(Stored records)

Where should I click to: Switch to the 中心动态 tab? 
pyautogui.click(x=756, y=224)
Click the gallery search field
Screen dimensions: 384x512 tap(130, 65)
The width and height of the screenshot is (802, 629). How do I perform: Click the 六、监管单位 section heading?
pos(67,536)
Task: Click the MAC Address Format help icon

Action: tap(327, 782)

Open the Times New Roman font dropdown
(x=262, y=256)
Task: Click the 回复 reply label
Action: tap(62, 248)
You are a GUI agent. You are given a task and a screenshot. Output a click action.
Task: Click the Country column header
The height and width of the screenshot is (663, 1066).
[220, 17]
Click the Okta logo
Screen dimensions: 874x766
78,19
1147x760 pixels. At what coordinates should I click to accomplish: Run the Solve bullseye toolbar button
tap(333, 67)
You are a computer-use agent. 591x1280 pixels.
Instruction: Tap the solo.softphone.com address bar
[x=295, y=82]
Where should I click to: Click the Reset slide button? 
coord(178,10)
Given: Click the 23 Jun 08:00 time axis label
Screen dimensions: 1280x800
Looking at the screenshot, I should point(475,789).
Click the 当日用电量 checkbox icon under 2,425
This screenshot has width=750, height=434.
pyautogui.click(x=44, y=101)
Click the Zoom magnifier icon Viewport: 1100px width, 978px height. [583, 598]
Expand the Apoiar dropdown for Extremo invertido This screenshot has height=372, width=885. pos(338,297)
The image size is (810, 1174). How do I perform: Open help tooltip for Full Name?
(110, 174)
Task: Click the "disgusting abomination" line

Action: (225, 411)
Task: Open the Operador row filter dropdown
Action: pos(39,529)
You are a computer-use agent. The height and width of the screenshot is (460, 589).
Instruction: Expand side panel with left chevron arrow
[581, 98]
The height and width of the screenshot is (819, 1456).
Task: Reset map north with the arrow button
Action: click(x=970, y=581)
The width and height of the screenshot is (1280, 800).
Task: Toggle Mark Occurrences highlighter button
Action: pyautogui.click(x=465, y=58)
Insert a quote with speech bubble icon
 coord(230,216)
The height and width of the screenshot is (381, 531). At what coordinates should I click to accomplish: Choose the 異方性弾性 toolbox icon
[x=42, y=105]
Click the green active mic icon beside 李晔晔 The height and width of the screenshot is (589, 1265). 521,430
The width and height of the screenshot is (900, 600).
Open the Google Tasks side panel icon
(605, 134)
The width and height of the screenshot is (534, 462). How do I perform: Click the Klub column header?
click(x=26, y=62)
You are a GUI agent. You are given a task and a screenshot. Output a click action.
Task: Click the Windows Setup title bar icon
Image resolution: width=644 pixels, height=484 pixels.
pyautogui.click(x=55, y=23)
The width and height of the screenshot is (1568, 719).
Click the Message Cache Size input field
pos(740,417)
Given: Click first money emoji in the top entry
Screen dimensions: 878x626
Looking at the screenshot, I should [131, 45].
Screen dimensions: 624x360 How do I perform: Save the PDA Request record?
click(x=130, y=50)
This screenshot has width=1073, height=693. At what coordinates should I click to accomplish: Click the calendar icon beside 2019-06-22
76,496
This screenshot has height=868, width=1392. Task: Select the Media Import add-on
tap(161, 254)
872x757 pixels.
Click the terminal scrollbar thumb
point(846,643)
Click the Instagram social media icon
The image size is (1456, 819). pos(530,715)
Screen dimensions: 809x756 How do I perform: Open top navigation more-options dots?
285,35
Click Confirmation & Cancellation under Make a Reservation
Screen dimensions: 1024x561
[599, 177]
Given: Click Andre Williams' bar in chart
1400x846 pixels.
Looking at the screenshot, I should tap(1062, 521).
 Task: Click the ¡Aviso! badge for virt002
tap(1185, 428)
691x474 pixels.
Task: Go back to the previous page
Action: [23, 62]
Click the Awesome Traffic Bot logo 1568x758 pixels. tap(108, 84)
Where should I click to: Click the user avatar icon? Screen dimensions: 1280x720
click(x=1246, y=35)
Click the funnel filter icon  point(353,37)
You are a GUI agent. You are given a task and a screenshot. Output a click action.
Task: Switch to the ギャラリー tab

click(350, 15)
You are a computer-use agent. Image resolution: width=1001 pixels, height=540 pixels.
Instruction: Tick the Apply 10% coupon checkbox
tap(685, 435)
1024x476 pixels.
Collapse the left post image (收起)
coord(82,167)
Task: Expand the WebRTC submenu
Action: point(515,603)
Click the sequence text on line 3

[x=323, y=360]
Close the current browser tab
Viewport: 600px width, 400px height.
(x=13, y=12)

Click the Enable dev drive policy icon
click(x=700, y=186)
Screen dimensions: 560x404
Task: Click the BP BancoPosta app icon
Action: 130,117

Exercise instructions - Having read the records above, reproduce each one exactly.

Task solution -
Where should I click to: Switch to the 中心动态 tab? 
pyautogui.click(x=756, y=224)
Click the gallery search field
Screen dimensions: 384x512 tap(130, 65)
The width and height of the screenshot is (802, 629). How do I perform: Click the 六、监管单位 section heading?
pos(67,536)
Task: Click the MAC Address Format help icon

Action: tap(327, 782)

Open the Times New Roman font dropdown
(x=262, y=256)
Task: Click the 回复 reply label
Action: tap(62, 248)
You are a GUI agent. You are given a task and a screenshot. Output a click action.
Task: Click the Country column header
The height and width of the screenshot is (663, 1066).
[220, 17]
Click the Okta logo
Screen dimensions: 874x766
78,19
1147x760 pixels. At what coordinates should I click to accomplish: Run the Solve bullseye toolbar button
tap(333, 67)
You are a computer-use agent. 591x1280 pixels.
Instruction: Tap the solo.softphone.com address bar
[x=295, y=82]
Where should I click to: Click the Reset slide button? 
coord(178,10)
Given: Click the 23 Jun 08:00 time axis label
Screen dimensions: 1280x800
Looking at the screenshot, I should point(475,789).
Click the 当日用电量 checkbox icon under 2,425
This screenshot has width=750, height=434.
pyautogui.click(x=44, y=101)
Click the Zoom magnifier icon Viewport: 1100px width, 978px height. [583, 598]
Expand the Apoiar dropdown for Extremo invertido This screenshot has height=372, width=885. pos(338,297)
The image size is (810, 1174). How do I perform: Open help tooltip for Full Name?
(110, 174)
Task: Click the "disgusting abomination" line

Action: (225, 411)
Task: Open the Operador row filter dropdown
Action: pos(39,529)
You are a computer-use agent. The height and width of the screenshot is (460, 589).
Instruction: Expand side panel with left chevron arrow
[581, 98]
The height and width of the screenshot is (819, 1456).
Task: Reset map north with the arrow button
Action: click(x=970, y=581)
The width and height of the screenshot is (1280, 800).
Task: Toggle Mark Occurrences highlighter button
Action: pyautogui.click(x=465, y=58)
Insert a quote with speech bubble icon
 coord(230,216)
The height and width of the screenshot is (381, 531). At what coordinates should I click to accomplish: Choose the 異方性弾性 toolbox icon
[x=42, y=105]
Click the green active mic icon beside 李晔晔 The height and width of the screenshot is (589, 1265). 521,430
The width and height of the screenshot is (900, 600).
Open the Google Tasks side panel icon
(605, 134)
The width and height of the screenshot is (534, 462). How do I perform: Click the Klub column header?
click(x=26, y=62)
You are a GUI agent. You are given a task and a screenshot. Output a click action.
Task: Click the Windows Setup title bar icon
Image resolution: width=644 pixels, height=484 pixels.
pyautogui.click(x=55, y=23)
The width and height of the screenshot is (1568, 719).
Click the Message Cache Size input field
pos(740,417)
Given: Click first money emoji in the top entry
Screen dimensions: 878x626
Looking at the screenshot, I should [131, 45].
Screen dimensions: 624x360 How do I perform: Save the PDA Request record?
click(x=130, y=50)
This screenshot has width=1073, height=693. At what coordinates should I click to accomplish: Click the calendar icon beside 2019-06-22
76,496
This screenshot has height=868, width=1392. Task: Select the Media Import add-on
tap(161, 254)
872x757 pixels.
Click the terminal scrollbar thumb
point(846,643)
Click the Instagram social media icon
The image size is (1456, 819). pos(530,715)
Screen dimensions: 809x756 How do I perform: Open top navigation more-options dots?
285,35
Click Confirmation & Cancellation under Make a Reservation
Screen dimensions: 1024x561
[599, 177]
Given: Click Andre Williams' bar in chart
1400x846 pixels.
Looking at the screenshot, I should tap(1062, 521).
 Task: Click the ¡Aviso! badge for virt002
tap(1185, 428)
691x474 pixels.
Task: Go back to the previous page
Action: [23, 62]
Click the Awesome Traffic Bot logo 1568x758 pixels. tap(108, 84)
Where should I click to: Click the user avatar icon? Screen dimensions: 1280x720
click(x=1246, y=35)
Click the funnel filter icon  point(353,37)
You are a GUI agent. You are given a task and a screenshot. Output a click action.
Task: Switch to the ギャラリー tab

click(350, 15)
You are a computer-use agent. Image resolution: width=1001 pixels, height=540 pixels.
Instruction: Tick the Apply 10% coupon checkbox
tap(685, 435)
1024x476 pixels.
Collapse the left post image (收起)
coord(82,167)
Task: Expand the WebRTC submenu
Action: point(515,603)
Click the sequence text on line 3

[x=323, y=360]
Close the current browser tab
Viewport: 600px width, 400px height.
(x=13, y=12)

Click the Enable dev drive policy icon
click(x=700, y=186)
Screen dimensions: 560x404
Task: Click the BP BancoPosta app icon
Action: 130,117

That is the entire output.